Yang mana akad kepercayaan itu konsekuensinya, kalau seandainya harta yang disimpan itu benar-benar dijaga, namun qadarullāh musibah menimpanya sehingga menyebabkan harta tersebut hilang maka tidak wajib menggantinya.
Misalkan:
Dia menyimpan mobil orang lain, dia jaga mobil itu diletakkan di garasi rumahnya, dia kunci mobil itu. Tiba-tiba terjadi gempa bumi rumahnya hancur sehingga menimpa mobil tersebut dan mobilnya rusak.
Konsekuensi dari akad wadi’ah (akad amanah), orang yang menyimpan harta tersebut tidak wajib menggantinya.
Karena apa?
Karena dia sudah menjalankan amanahnya (menjaga mobil tersebut). Sedangkan kerusakan mobil tersebut di luar kemampuan. Ini akad wadi’ah.
Namun apa yang kita dapati di bank? Transaksi akad wadi’ah di bank?
Mereka boleh menggunakan harta yang kita simpanan kepada mereka, mereka boleh memutarnya, mereka boleh menggunakannya untuk mencari keuntungan. Maka ini keluar dari hakikat akad wadi’ah.

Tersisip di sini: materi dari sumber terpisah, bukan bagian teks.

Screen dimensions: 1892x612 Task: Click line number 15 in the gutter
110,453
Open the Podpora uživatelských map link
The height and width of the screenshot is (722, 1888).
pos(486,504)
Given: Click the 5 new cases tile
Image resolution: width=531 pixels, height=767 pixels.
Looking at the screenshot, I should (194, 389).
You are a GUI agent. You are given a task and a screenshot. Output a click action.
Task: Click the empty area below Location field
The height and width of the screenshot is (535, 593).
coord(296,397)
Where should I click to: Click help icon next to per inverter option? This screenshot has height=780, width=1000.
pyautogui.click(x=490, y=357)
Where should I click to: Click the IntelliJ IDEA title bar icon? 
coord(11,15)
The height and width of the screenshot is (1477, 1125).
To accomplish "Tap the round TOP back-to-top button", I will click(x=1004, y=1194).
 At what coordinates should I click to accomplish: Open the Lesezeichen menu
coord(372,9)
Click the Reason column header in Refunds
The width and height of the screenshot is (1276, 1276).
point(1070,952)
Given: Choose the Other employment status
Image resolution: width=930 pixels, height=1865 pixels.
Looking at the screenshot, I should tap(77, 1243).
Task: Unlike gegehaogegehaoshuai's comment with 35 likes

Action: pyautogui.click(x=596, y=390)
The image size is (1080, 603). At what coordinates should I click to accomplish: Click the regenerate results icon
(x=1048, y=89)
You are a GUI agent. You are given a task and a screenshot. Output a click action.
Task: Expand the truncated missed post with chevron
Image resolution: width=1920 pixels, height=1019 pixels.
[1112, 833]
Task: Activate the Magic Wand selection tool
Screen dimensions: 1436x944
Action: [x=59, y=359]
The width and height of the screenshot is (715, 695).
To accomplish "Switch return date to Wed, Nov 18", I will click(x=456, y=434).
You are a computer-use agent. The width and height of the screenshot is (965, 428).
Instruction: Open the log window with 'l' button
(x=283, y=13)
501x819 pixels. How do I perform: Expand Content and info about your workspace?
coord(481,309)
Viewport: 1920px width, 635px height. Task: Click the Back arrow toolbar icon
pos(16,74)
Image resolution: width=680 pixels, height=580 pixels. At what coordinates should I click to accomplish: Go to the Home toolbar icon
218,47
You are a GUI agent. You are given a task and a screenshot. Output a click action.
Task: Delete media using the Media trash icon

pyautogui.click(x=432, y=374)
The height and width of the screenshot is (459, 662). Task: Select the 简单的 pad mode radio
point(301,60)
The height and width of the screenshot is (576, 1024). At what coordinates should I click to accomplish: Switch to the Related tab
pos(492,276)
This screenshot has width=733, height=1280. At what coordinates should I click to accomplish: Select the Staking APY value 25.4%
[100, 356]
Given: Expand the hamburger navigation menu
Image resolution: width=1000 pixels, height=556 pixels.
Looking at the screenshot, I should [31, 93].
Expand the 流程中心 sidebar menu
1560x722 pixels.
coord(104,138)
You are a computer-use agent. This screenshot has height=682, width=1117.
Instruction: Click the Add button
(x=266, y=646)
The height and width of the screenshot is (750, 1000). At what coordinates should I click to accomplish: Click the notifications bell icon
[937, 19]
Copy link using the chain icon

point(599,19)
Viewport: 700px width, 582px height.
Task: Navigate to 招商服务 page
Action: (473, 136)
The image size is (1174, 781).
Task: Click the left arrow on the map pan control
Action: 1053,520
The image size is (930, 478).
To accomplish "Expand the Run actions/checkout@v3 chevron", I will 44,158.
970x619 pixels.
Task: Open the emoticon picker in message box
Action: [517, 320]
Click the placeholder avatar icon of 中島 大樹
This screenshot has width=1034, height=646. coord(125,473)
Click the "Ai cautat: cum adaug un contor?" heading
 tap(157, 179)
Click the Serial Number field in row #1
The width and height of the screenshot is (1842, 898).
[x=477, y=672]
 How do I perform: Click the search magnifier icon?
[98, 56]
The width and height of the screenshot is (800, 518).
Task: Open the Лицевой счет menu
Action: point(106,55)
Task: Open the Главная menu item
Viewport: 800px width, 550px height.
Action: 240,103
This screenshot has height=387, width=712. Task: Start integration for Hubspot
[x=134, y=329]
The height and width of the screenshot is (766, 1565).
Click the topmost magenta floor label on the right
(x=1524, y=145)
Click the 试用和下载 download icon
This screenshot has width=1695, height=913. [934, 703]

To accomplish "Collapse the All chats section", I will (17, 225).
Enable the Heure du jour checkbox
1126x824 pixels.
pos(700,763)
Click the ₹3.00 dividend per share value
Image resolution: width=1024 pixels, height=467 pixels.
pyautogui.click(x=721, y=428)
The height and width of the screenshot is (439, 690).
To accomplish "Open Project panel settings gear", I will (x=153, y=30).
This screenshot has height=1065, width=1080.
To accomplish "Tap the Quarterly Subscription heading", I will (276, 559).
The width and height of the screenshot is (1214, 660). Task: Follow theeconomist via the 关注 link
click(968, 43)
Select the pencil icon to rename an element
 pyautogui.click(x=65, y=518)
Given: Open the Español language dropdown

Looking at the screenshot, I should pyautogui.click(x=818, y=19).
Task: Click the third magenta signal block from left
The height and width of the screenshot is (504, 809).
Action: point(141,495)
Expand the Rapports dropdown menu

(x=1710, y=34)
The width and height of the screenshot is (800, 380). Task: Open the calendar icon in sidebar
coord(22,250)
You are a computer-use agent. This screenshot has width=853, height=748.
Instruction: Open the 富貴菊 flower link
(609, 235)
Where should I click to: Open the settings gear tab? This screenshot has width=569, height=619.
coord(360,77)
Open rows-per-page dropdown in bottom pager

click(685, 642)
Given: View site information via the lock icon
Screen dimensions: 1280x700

Begitu juga dengan konsekuensi dari akad wadi’ah yang ada di bank adalah akad dhamman, yaitu ganti rugi. Kalau seandainya uang yang ada di bank hilang, relakah nasabah untuk kehilangan uangnya?
Misalkan:
Bank sudah menjaga uang tersebut namun qadarullāh uang tersebut dicuri maka nasabah akan datang kepada bank untuk minta ganti rugi. Karena akad dari awal memang bank bersiap untuk melakukan ganti rugi ketika terjadi kehilangan. Maka dari sini kita lihat hakikat dari akad wadi’ah yang ada di bank adalah akad pinjaman.